Here, in their shared economic interests, is where I hope the US and China will find the common ground to forge a positive relationship for the future. The fact is they have far more reason to co-operate than compete. The two nations need to work together to reduce the huge imbalances their relationship has created - excessive savings in China matched by excessive debt and spending in the US - in order to ensure the healthier global economic growth that benefits them both.

Despite China's burgeoning bravado, it still requires American consumer spending, corporate investment and technology to uplift the hundreds of millions of Chinese still trapped in poverty and upgrade its industry to compete on a global scale. The US, too, needs a growing and accessible China for its own economic future, as a source of new customers and profits for American business.
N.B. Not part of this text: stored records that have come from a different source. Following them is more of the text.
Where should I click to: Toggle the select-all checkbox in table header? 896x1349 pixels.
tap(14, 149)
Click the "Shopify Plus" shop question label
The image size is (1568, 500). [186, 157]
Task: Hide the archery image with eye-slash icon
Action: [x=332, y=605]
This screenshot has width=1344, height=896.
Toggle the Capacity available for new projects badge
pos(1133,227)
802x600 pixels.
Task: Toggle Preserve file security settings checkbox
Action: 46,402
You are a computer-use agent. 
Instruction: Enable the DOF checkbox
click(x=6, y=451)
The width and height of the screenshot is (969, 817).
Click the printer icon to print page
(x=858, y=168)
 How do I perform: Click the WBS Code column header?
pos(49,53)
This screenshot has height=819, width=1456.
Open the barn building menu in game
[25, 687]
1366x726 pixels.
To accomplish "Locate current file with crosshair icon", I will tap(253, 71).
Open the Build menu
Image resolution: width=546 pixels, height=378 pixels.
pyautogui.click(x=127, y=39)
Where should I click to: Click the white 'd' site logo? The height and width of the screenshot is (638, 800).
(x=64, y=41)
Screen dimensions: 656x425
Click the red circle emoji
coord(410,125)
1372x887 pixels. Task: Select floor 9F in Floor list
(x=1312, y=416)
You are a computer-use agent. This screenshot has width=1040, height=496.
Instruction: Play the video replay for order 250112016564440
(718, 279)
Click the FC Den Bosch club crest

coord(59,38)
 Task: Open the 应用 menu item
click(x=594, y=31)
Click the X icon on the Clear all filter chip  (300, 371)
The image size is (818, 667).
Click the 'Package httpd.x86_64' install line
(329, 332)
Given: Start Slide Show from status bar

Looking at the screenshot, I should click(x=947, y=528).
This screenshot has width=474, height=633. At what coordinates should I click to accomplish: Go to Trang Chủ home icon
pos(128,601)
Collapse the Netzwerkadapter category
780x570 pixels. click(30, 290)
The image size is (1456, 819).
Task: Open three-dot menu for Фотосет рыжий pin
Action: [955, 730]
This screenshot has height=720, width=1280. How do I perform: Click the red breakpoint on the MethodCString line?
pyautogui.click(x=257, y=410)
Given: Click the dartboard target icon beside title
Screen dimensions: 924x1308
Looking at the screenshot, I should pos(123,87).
Will Washington and Beijing choose to pursue mutual economic gain over political and ideological conflict? So far, they have. Although their leaders give each other an occasional joust, the realities of their economic ties have generally resigned such contests to the background. Both sides have tried to maintain cordial, if not warm, relations. Yet I wonder if that can continue as the balance of power between China and the US continues to shift. Will the two find a way to share the top of the global power pyramid, or will they fight over it? The answer to that will determine whether the Chinese century is one of prosperity or poverty.

Michael Schuman is the Asia business correspondent for Time magazine and author of The Miracle: The Epic Story of Asia's Quest for Wealth. This an edited extract from his essay in American Review published by the US Studies Centre at the University of Sydney.